Mais il conviendra d’opérer le bon choix en fonction du type de stomie, de la localisation de la stomie, de la qualité de l’élimination, du degré d’autonomie du malade, de sa personnalité, de ses activités, du temps dont il dispose pour ses soins, de ses installations sanitaires...

Afin que le stomisé retrouve son autonomie, il devra apprendre à réaliser ses soins lui-même. Le début de cette phase d’apprentissage se situe aux alentours du septième jour après suppression des perfusions, mais cela dépend des personnes soignées, de leur état physique et psycho-émotionnel. L’apprentissage se décompose en quatre phases :

  • Observation des gestes de l’infirmière qui commente toutes les phases du soin qu’elle accomplit avec des mots simples.
  • Participation à une phase simple du soin : c’est le premier contact du stomisé avec sa stomie, il franchit ainsi une étape décisive dans l’acceptation de sa stomie.
  • Participation à l’ensemble des gestes avec l’aide de l’infirmière en cas de besoin.
  • Exécution seul, sous le contrôle de l’infirmière d’abord.

Les stomies urinaires

Elles sont moins nombreuses (3 000 cas en France peut-être, ce nombre est difficile à évaluer).
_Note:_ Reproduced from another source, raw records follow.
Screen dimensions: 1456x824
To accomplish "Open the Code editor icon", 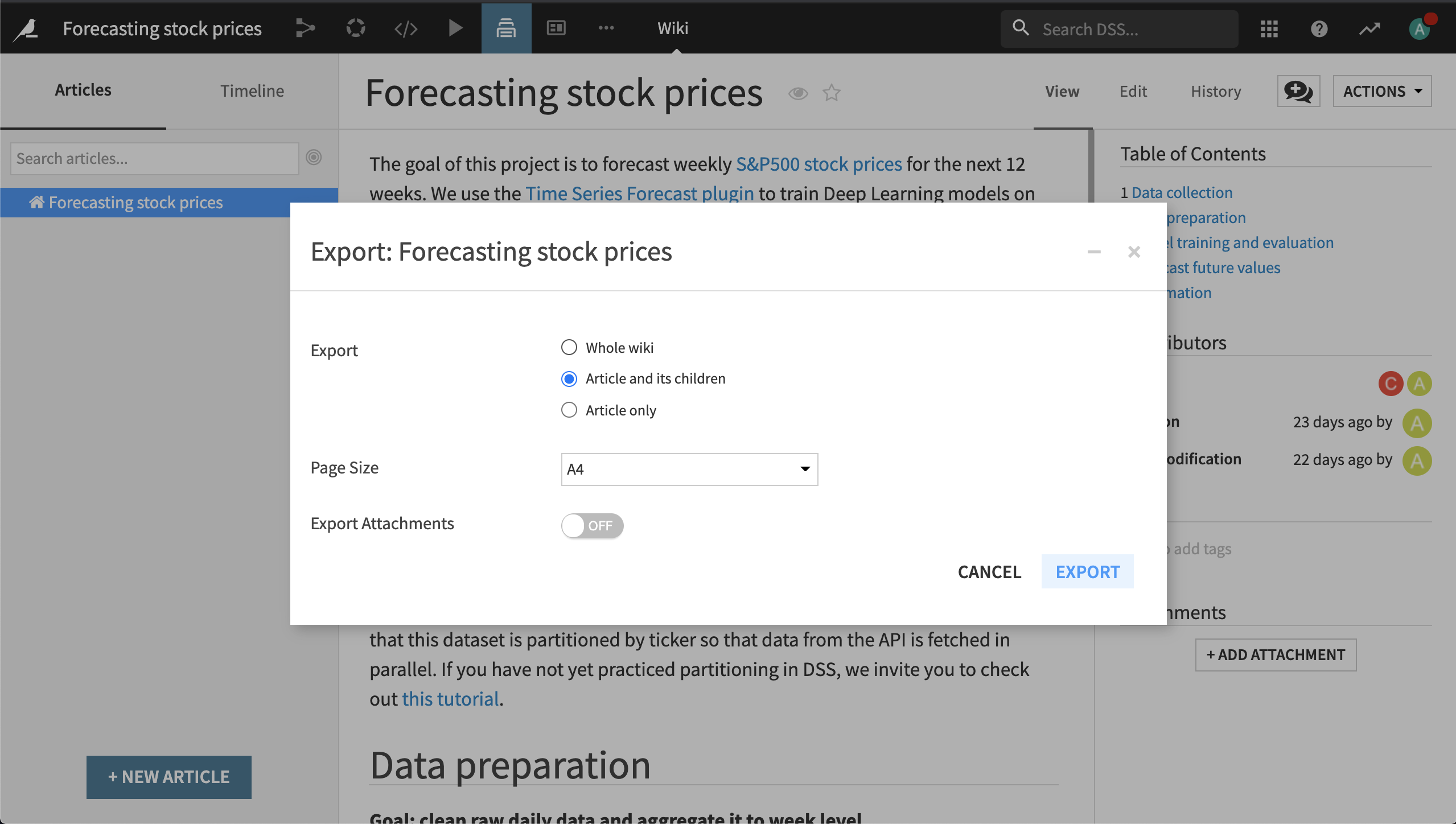I will coord(405,27).
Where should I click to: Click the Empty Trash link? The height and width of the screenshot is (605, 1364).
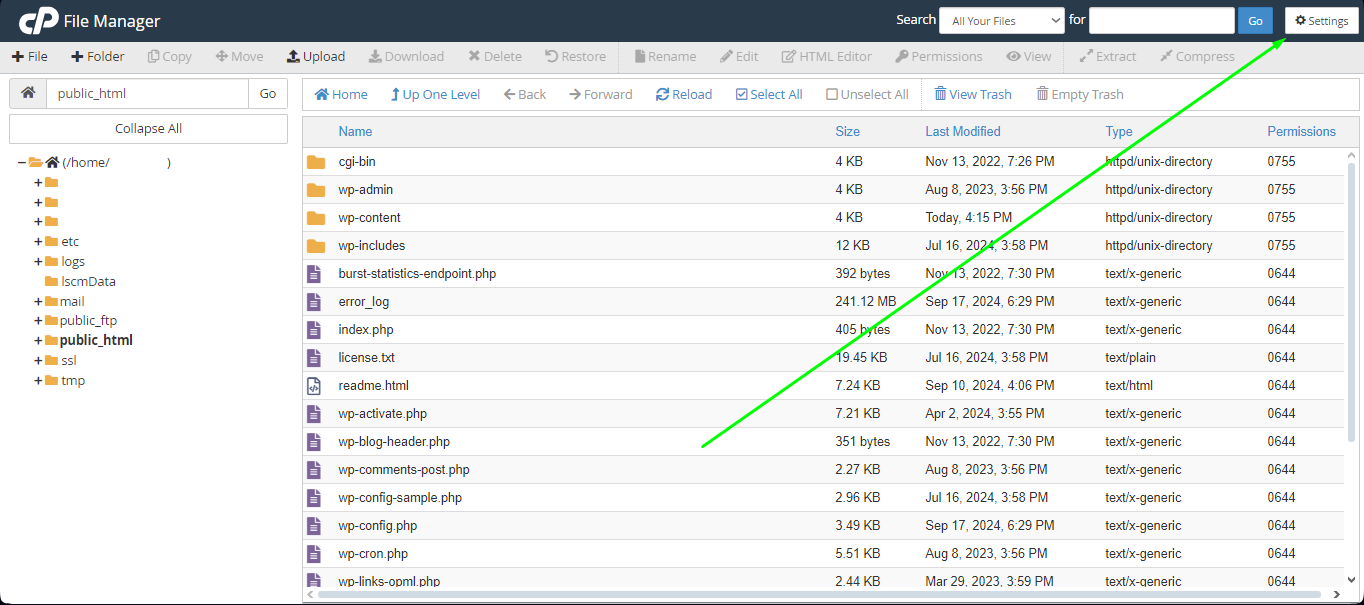1079,93
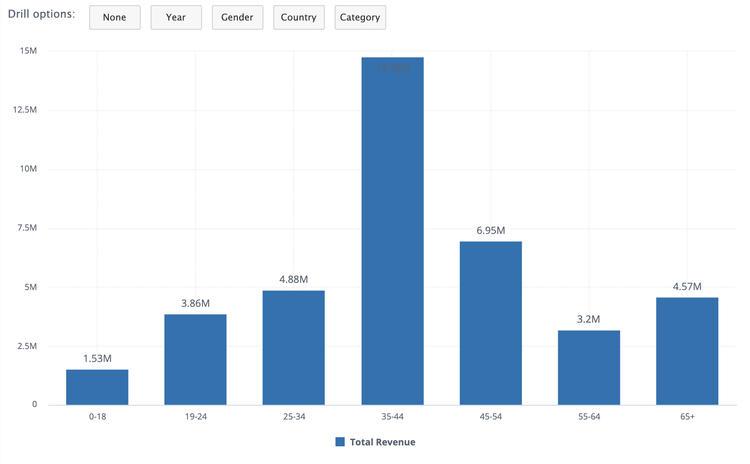The height and width of the screenshot is (464, 750).
Task: Select the tallest bar for 35-44
Action: coord(392,231)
Les diagnostics plus précoces de tumeurs de la vessie, la nécessité de dérivation chez des sujets jeunes victimes de traumatismes au niveau de la moelle épinière, font que des infirmières de toutes spécialités se trouvent confrontées à des malades porteurs de dérivations urinaires.

On parle de dérivation urinaire chaque fois que l’on intervient pour détourner les urines de leur cours normal. Selon la technique opératoire, on distingue les dérivations internes et les dérivations externes :

  • Les dérivations internes consistent à détourner le cours des urines à l’intérieur de l’organisme. Elles sont moins souvent pratiquées à cause, d’une part, des inconvénients qu’elles présentent, d’autre part, des progrès réalisés au niveau des techniques chirurgicales de dérivations externes associées à l’évolution de la stomathérapie. (schémas en attente)
  • Les dérivations externes sont l’abouchement chirurgical d’un des éléments de la voie urinaire à la surface cutanée, on les appelle aussi des urostomies.
    Il existe deux types de dérivations externes : 
    • celles qui nécessitent un appareillage (ex : urostomie cutanée et Bricker), et
    • les dérivations continentes (ex : poches de Kock, Mayence, Indiana...).
      Ces dernières sont liées à la création d’un réservoir à basse pression et de deux valves, l’une prévenant le reflux de l’urine de la poche vers le rein, l’autre assurant la continence : cette solution évite le port d’un appareillage externe, préserve le haut appareil urinaire, évite les complications cutanées et assure au stomisé une activité physique, professionnelle et affective normale. Les poches continentes peuvent également être branchées sur l’urêtre chez l’homme (cette solution ne nécessite pas de soins car l’élimination se fait par les voies naturelles, mais elle entraine parfois des troubles de la continence, surtout nocturne).